Daggda's love for shaping metal under the anvil was greater than even that of Daggda's father, Grim the Orc-Mauler, Blood of Hizak. Daggda grew up guarding the ramparts of Underhome, as all of the blood of Hizak have had the honor of doing since the Hizagkuur Gates were built. Still, love of the forge and wonder at the magnificent white gates of Hizak led Daggda to join the priesthood of the smith god Moradin, where the secrets of Hizagkuur were supposedly kept. Despite this love of working metal, only one priest was willing to take Daggda as an apprentice, Teiwaz the Elder, for you see, Daggda is a female dwarf!  That is why her priesthood was opposed by the high priests of Moradin, traditionally an all-male order.

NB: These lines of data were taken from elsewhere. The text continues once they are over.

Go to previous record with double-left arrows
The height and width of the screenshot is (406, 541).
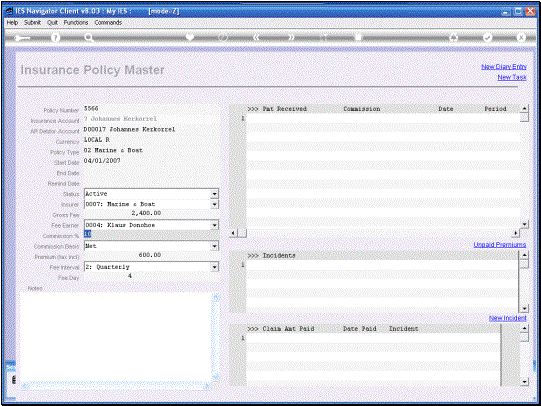click(256, 37)
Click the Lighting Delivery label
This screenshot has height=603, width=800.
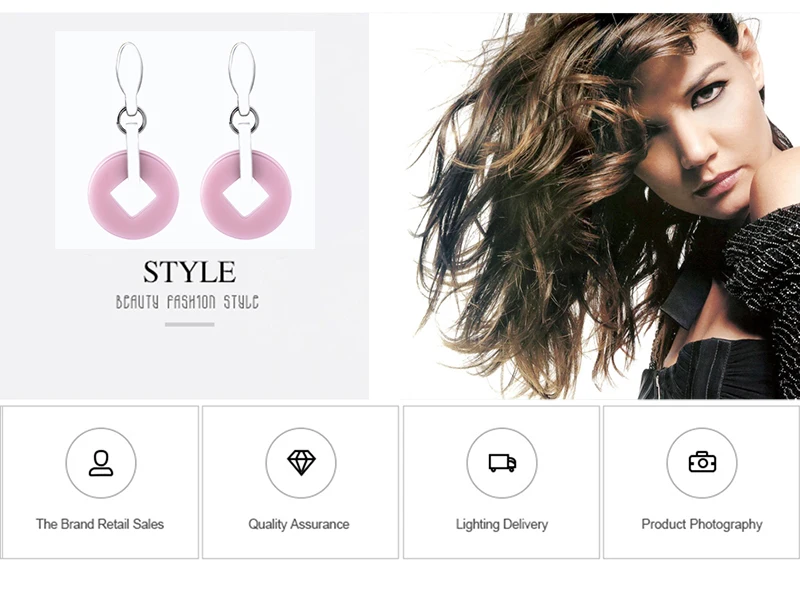click(x=502, y=524)

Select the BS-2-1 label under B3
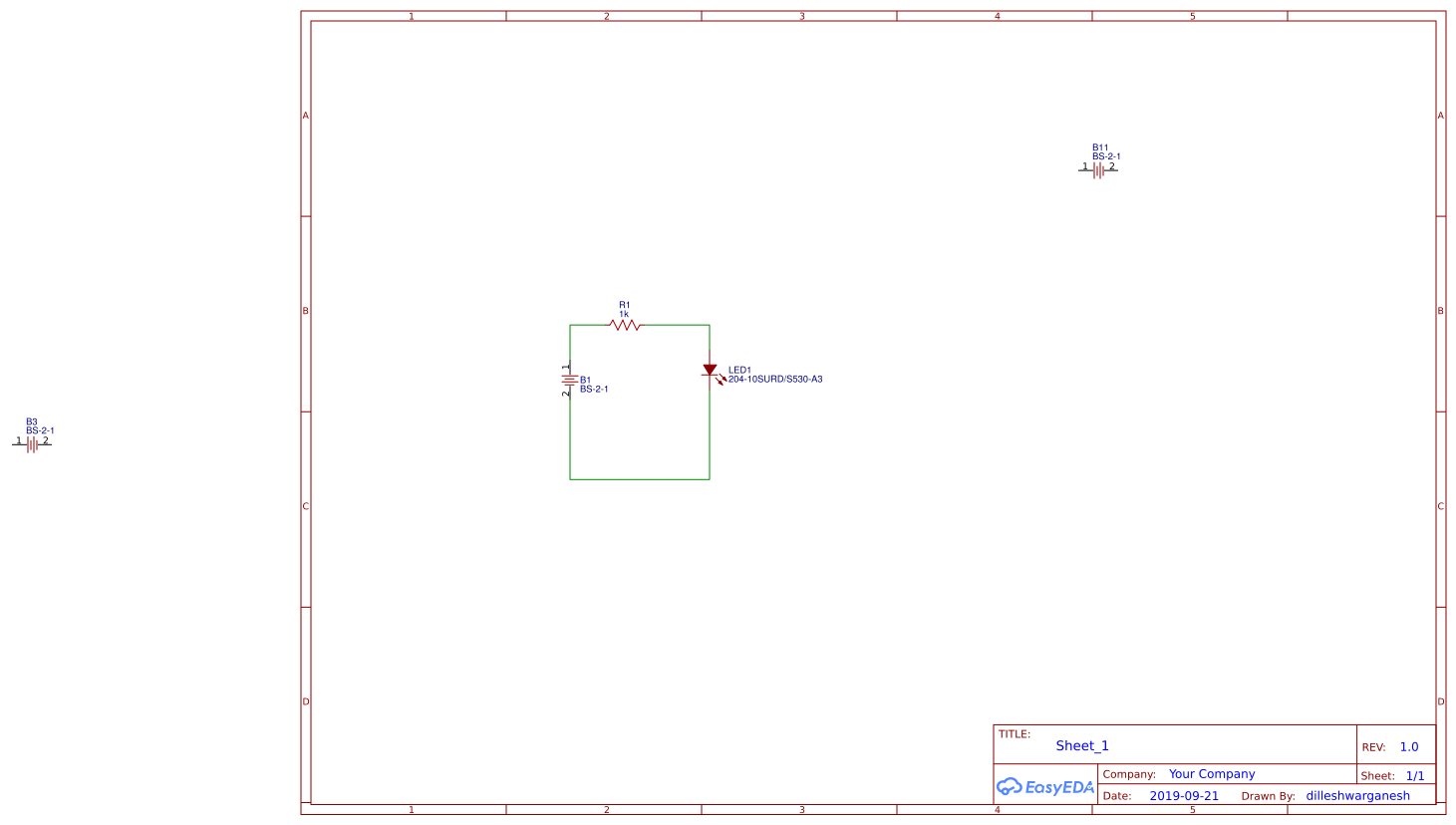coord(40,431)
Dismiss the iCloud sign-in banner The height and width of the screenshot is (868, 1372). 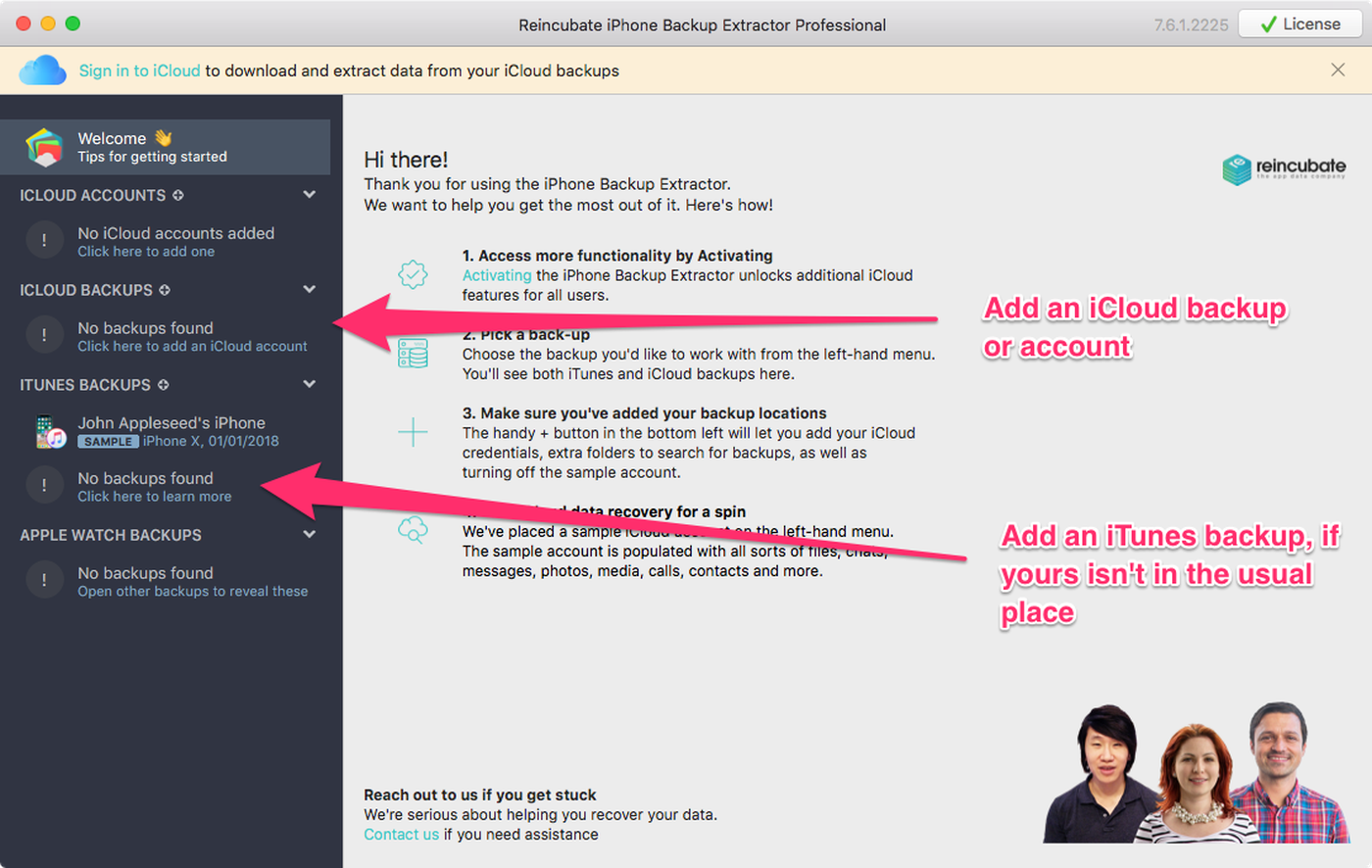coord(1338,70)
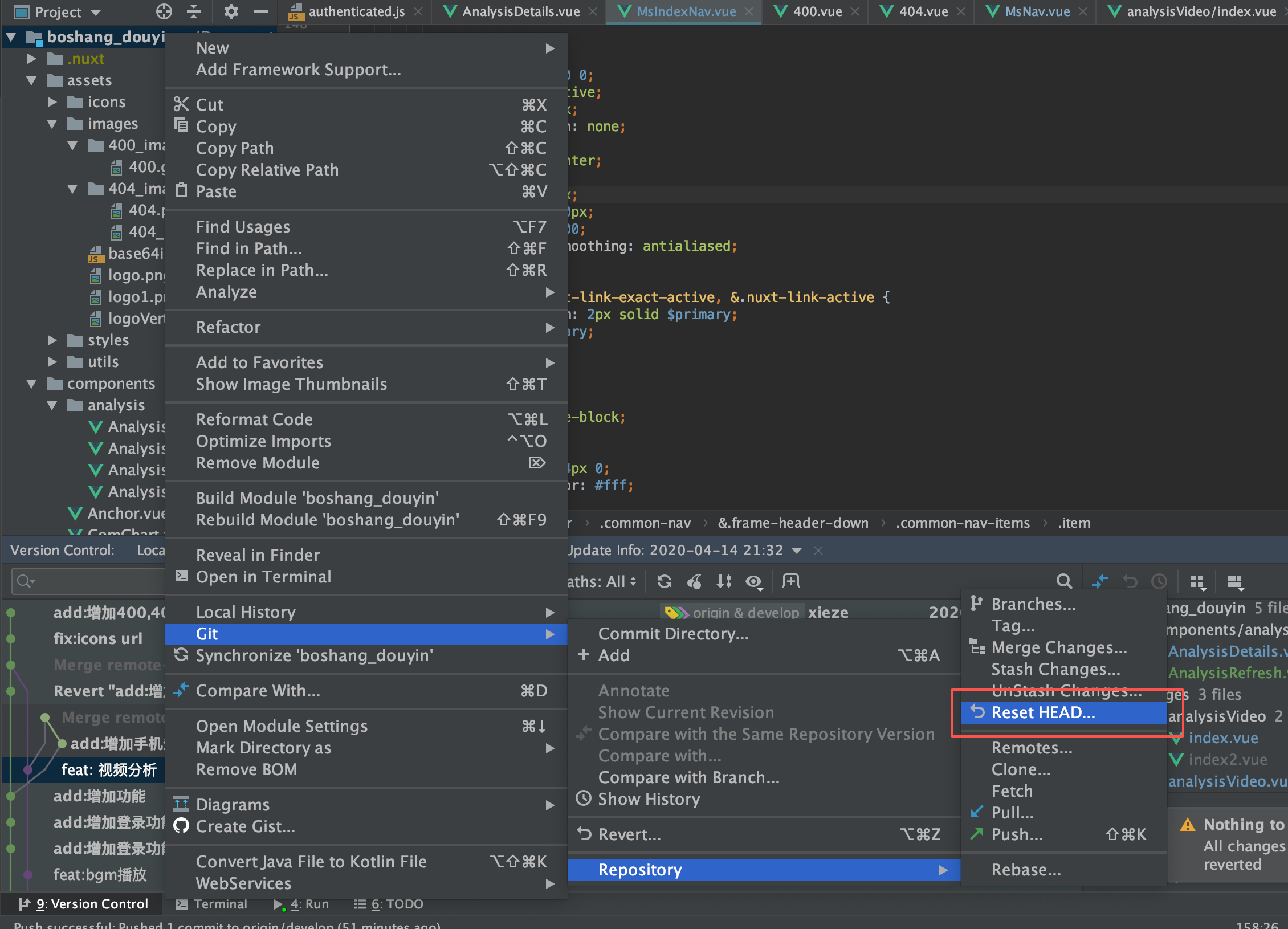Collapse the assets folder in tree
The height and width of the screenshot is (929, 1288).
(32, 80)
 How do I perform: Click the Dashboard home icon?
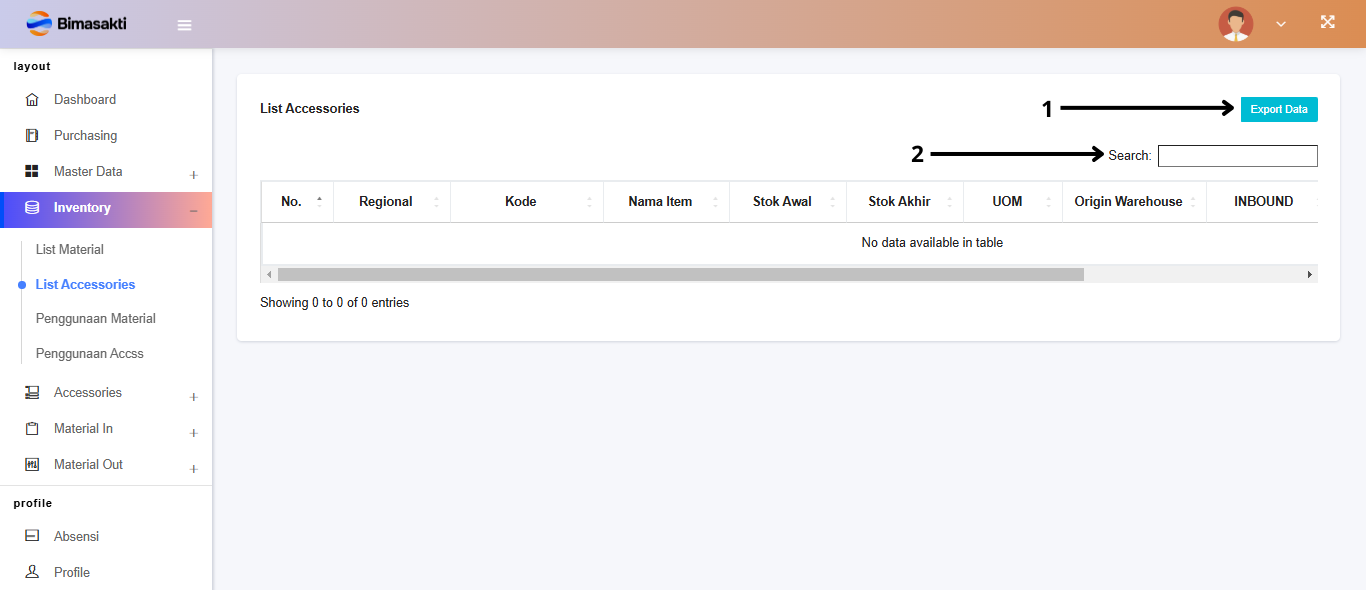(x=32, y=100)
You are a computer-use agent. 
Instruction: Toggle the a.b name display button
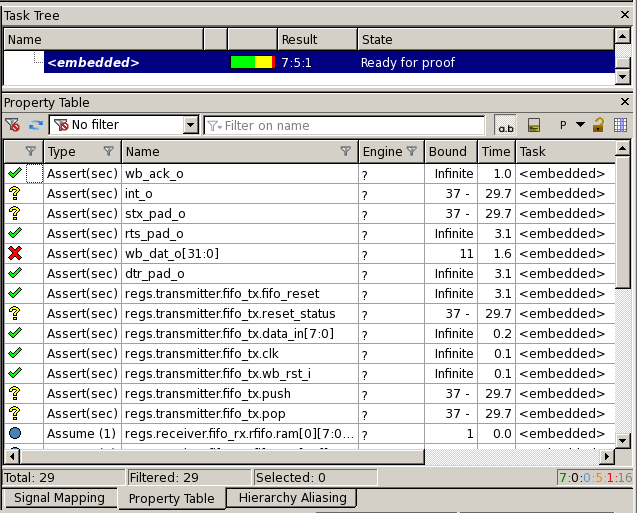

Taiwaz the Elder is a member of the council of high priests and righteous old dwarf of uncounted years. He took the young dwarf under his wing, and trained Daggda well in the history of Moradin, Flame of the Eternal Forge, Keeper of the Mysteries of the Anvil and Hammer. Still, the other priests greatly resented Teiwaz's training of Daggda, especially after they had refused to do so. After a council of the high priests one night, Teiwaz told Daggda that there was at last a way to gain the acceptance of the other priests- a quest had been selected.

Teiwaz told Daggda a great secret: the Priests of Moradin did not jealously guard the secrets to forging hizagkuur; they had been lost with the death of Hizak's great-grandson hundreds of years ago. But because the mining of the unique white metal was the center of the culture of the dwarves of the Great Rift, the secret had been kept within the priesthood. Daggda was told to go up to the outside world, beyond the humans who traded with dwarves at the edge of the Great Rift. Only there would the young priest and warrior of Moradin would be able to seek out the secrets of the metal among the other Dwarven nations, and among those sons of men, wizards and alchemists, who had long ago stolen the secrets of its forging.